Video Preview
Hahna's Hands-On Machine Learning for Automated Program Analysis gives you an introduction to ML concepts and how they can be used to detect malware or malicious code in binaries. This workshop gives you a peek into Hahna's Automated Program Analysis using Machine Learning training offered at CATCH2022.
Abstract
This 4-day / 32h course features a practical hands-on approach to automated program analysis using machine learning. Given the increasing pervasiveness of IoT devices and malware, there is a great need to perform automated reverse engineering at scale, especially since reverse engineering software and firmware can often be a manual, labor-intensive, and time-intensive process. This class is perfectly suited for students who are new to machine learning and want to learn how to leverage it to automate their program analysis and reverse engineering efforts.
This class kicks off with performing advanced program analysis to automatically identify shared code relationships between applications using different binary features, compute code sharing similarity over a data set to determine binary groupings, and then determine a new binary’s similarity to previously seen samples based on code sharing patterns. We will also cover intermediate representations of binaries and how they can be used for advanced program analysis.
Next, we will introduce machine learning concepts and their applications to automated reverse engineering. We will first use unsupervised machine learning algorithms to find data patterns and features which can be useful for categorization. Then we will develop supervised machine learning models to classify binaries and make certain predictions about them. Lastly, we will apply deep learning to automate program analysis by building and evaluating neural networks. Throughout the class, labs will be conducted in a virtual environment. Students will leave the course with the necessary hands-on experience, knowledge, and confidence to conduct automated program analysis at scale using machine learning.
Key Learning Objectives
- Performing Shared Code Analysis
- Leveraging intermediate representations for advanced program analysis
- Introduction to Machine Learning
- Exploring Unsupervised ML algorithms
- Developing Supervised ML models
- Building Neural Networks
- Evaluating and measuring the effectiveness of ML systems
Who Should Attend
- Reverse engineers, security researchers, and analysts with little to no experience with machine learning
- Analysts, security researchers, and reverse engineers who want to automate and scale their program analysis and reverse engineering process
Agenda
Session 1:
- Introduction to advanced program analysis
- Identifying and extracting program features
- EXERCISE: Similarities Lab
- Leveraging N-Grams for program analysis
- EXERCISE: N-Grams Lab
- Performing agnostic program analysis
- EXERCISE: Architecture and Compiler Agnostic Analysis Lab
- Introduction to intermediate representations
- EXERCISE - IR Lab
Session 2:
- Introduction to Machine Learning
- Evaluating ML systems
- Unsupervised ML algorithm: K-Means Clustering
- EXERCISE: K-Means Lab
- Unsupervised ML algorithm: Agglomerative Hierarchical Clustering
- EXERCISE: Agglomerative Analysis Lab
- Unsupervised ML algorithm: Divisive Hierarchical Clustering
- EXERCISE: Divisive Analysis Lab
Session 3:
- Introduction to Supervised Machine Learning
- Supervised ML algorithm: Logistic Regression
- EXERCISE: Logistic Regression Lab
- Supervised ML algorithm: Decision Tree
- EXERCISE: Decision Tree Lab
- Supervised ML algorithm: Random Forest
- EXERCISE: Random Forest Lab
- Supervised ML algorithm: K Nearest Neighbors
- EXERCISE: KNN Lab
- Supervised ML algorithm: Support Vector Machines
- EXERCISE: SVM Lab
Session 4:
- Introduction to Neural Networks
- Building Neural Networks for Program Analysis
- EXERCISE: Neural Networks Development Lab
- Evaluating Neural Networks
- EXERCISE: Neural Networks Performance Lab
Pre-requisites
- Knowledge of Python 3 programming
- Knowledge of computer architecture concepts
- Knowledge of an assembly language (e.g., x86/x64, ARM, etc.)

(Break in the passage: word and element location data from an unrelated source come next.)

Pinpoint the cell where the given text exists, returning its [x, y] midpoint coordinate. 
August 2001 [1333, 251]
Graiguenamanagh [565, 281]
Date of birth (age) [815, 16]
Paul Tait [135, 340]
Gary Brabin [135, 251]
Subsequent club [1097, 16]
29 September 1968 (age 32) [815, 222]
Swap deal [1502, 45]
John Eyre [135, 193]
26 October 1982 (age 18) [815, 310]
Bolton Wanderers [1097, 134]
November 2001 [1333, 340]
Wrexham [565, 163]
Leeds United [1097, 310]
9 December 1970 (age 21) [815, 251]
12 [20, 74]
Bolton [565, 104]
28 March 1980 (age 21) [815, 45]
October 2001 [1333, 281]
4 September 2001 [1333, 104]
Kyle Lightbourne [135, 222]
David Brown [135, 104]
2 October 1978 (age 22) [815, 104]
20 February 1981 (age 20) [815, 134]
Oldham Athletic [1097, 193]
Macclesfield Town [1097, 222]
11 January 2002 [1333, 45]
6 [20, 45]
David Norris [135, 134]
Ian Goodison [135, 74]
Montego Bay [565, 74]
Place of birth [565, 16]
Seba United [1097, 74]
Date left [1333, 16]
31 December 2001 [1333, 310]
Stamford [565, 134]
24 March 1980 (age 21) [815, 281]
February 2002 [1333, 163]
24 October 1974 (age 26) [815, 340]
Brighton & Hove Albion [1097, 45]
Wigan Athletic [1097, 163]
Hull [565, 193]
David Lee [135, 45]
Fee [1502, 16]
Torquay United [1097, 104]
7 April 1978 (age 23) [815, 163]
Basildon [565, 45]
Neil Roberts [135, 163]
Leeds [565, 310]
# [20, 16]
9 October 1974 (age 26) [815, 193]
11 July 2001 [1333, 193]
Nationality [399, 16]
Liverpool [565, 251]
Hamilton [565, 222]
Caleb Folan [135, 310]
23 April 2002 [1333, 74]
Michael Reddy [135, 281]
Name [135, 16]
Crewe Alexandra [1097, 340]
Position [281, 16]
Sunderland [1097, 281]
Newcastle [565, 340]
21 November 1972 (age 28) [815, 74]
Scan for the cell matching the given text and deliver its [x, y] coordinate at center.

- Familiarity with navigating Linux environments and command line knowledge
Hardware Requirements
- A working laptop or desktop (no Netbooks, no Tablets, no iPads)
- Intel Core i3 (equivalent or superior) required
- 8GB RAM required, at a minimum
- 10 GB free hard disk space, at a minimum
Software Requirements
The following software needs to be installed on each student laptop prior to the workshop:
- Linux / Windows / Mac OS X desktop operating systems
- VMware Workstation or Fusion. The free 30-day trial is sufficient and can be downloaded here: https://www.vmware.com/try-vmware.html
- Administrator / root access MANDATORY
Students will be provided with
Students will be provided with access to course slides, sample code, and lab exercises which attendees can keep to continue their learning and practicing after the training ends.